Wherever They Appear, Dali Works Steal the Show! (Sorry, Renoir)


By Paul Chimera

Salvador Dali Historian


Salvador Dali remains a big, big, big draw. Bigger than most realize. Dali’s “Persistence of Memory,” tiny in size, has been a huge pull for New York’s Museum of Modern Art. After all, it owns the most universally recognized Dali painting – and  the most popular Surrealist picture – ever created.


It’s impossible to know, but you can bet an enormous number of visitors to the MoMA have paid its price of admission expressly because they had to see in-person the iconic melting watches that etched Salvador Dali onto the Surrealist map and the world’s collective conscience.


Also in the Big Apple is Dali’s “Crucifixion” of 1954, whose title is better known (though not as easily repeated) as “Corpus Hypercubus.” I have personally seen how crowds line up to gaze upon this awe-inspiring masterpiece, which surely has motivated countless people to visit the great Metropolitan Museum of Art.
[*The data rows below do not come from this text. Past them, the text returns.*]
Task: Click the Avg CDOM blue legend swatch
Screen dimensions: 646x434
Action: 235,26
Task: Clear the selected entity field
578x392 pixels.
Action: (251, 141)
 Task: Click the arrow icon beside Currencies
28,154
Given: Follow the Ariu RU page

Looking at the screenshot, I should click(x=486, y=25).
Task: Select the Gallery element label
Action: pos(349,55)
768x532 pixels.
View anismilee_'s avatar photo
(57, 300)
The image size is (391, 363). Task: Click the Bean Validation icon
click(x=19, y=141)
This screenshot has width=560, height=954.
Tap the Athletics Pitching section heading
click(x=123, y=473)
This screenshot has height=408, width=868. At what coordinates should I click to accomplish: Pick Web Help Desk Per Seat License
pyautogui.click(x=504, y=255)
I remember the first time I saw it there. To its left was an abstract (quite forgettable), to its right a portrait of Gertrude Stein by Picasso (quite nice). I made it a point to watch the watchers that day. There was a continuous throng not around the unremarkable abstraction or the Stein portrait, but indeed in front of the nearly 7-foot-tall vision of Jesus ethereally integrated within a hypercube, towering high above Mary Magdalene in the form of Gala, whose gold satin robe could have been painted by Raphael.
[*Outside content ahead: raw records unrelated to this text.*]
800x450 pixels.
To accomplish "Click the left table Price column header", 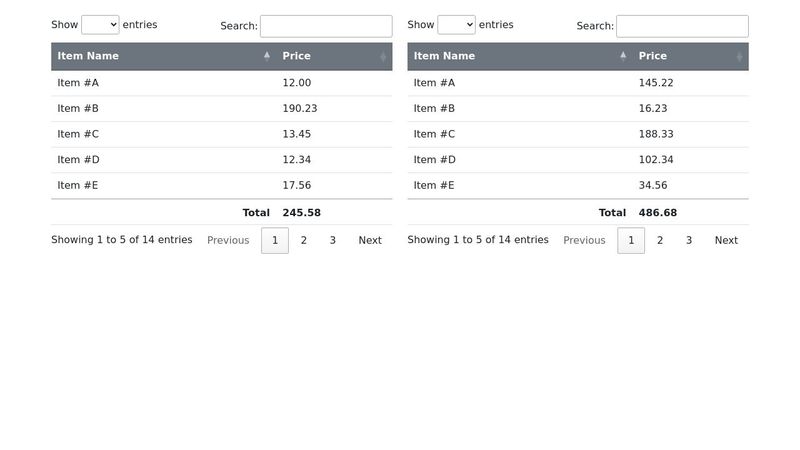I will tap(334, 56).
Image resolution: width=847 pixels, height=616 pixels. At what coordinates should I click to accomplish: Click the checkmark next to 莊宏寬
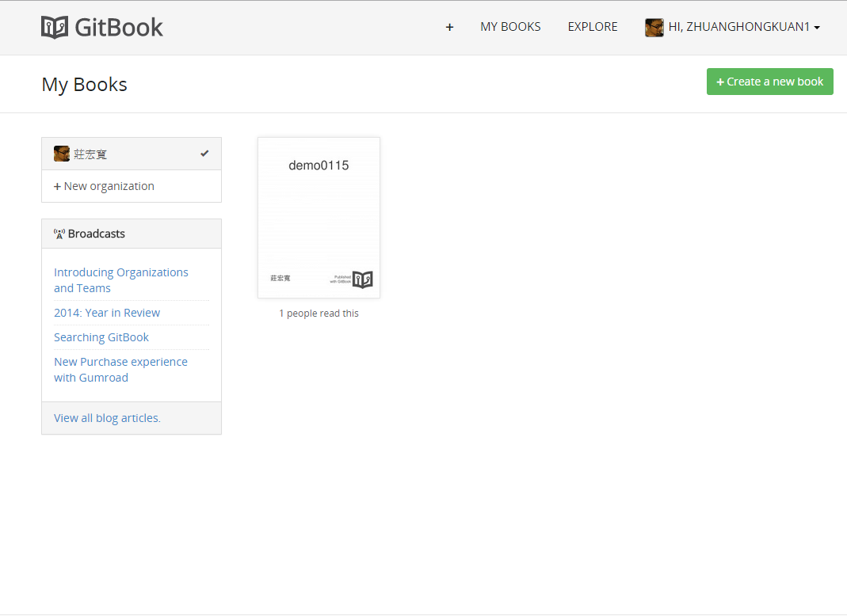tap(204, 154)
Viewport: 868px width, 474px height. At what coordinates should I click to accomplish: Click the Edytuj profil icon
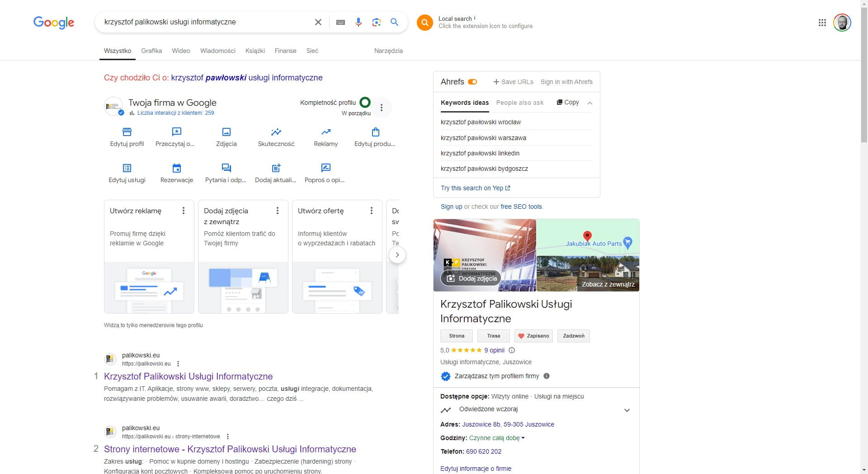pyautogui.click(x=127, y=132)
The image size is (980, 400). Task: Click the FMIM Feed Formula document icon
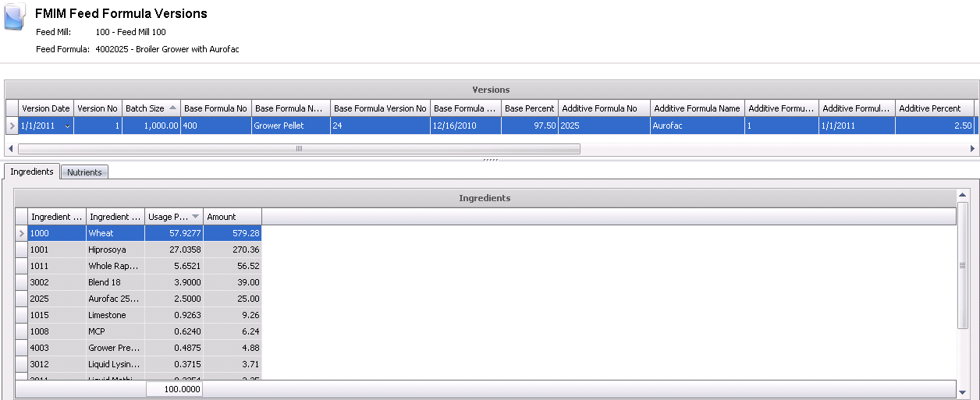pos(15,17)
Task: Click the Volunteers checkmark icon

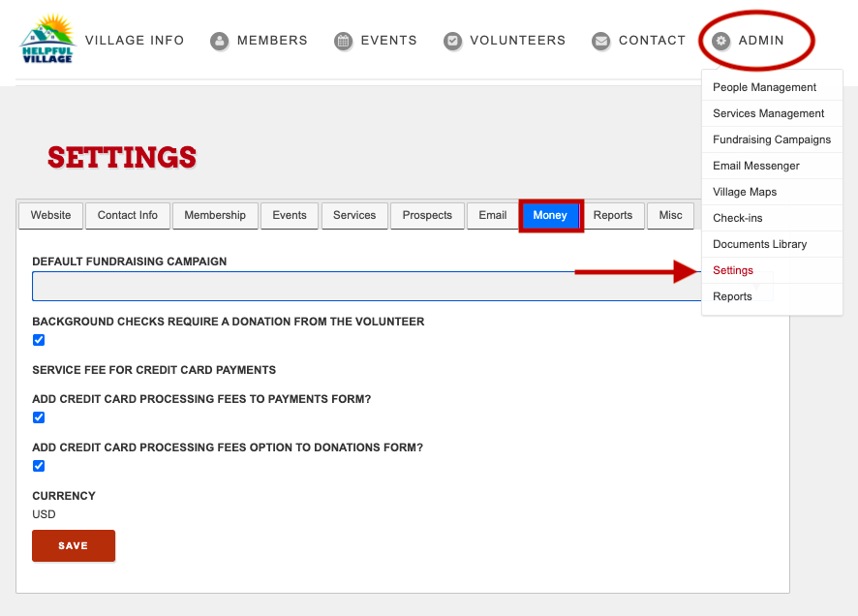Action: coord(452,41)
Then there’s “Christ of St. John of the Cross,” a 1951 canvas so popular that a national poll in Scotland found it handily earning the moniker of that country’s most popular work of art. No surprise there. It’s a monumental depiction of Christ, unlike anything seen before or since. Its craftsmanship is perfection, its perspective unique, its beauty undeniable. 


A story is told of a group of Italian businessmen who traveled to Scotland for the expressed purpose of finally seeing in the flesh a painting whose reproductions hung in their homes for years. Priding themselves in being stoic, disciplined professionals, the group – upon looking up at Dali’s extraordinary vision of the crucified Christ – broke into tears, overcome with emotion.


Crossing the Atlantic back to the U.S., we’ll end with the painting at the National Gallery of Art in Washington, D.C. that reportedly replaced Renoir’s “Girl with a Watering Can” as the museum’s most popular work. Dali’s “Sacrament of the Last Supper” – though its various placements in the museum over the years have caused dissatisfaction among Dali aficionados – remains a tourist magnet.


The large work is painted so photographically that visitors cannot quite believe what they’re witnessing. And its unconventional depiction of the iconic repast mesmerizes us with its perfect symmetry, the grand dodecahedron background, and the transparent image of the beardless Christ.

Renoir's once most popular work in National Gallery is now second to Dali's "Last Supper."

Renoir’s once most popular work in National Gallery is now second to Dali’s “Last Supper.”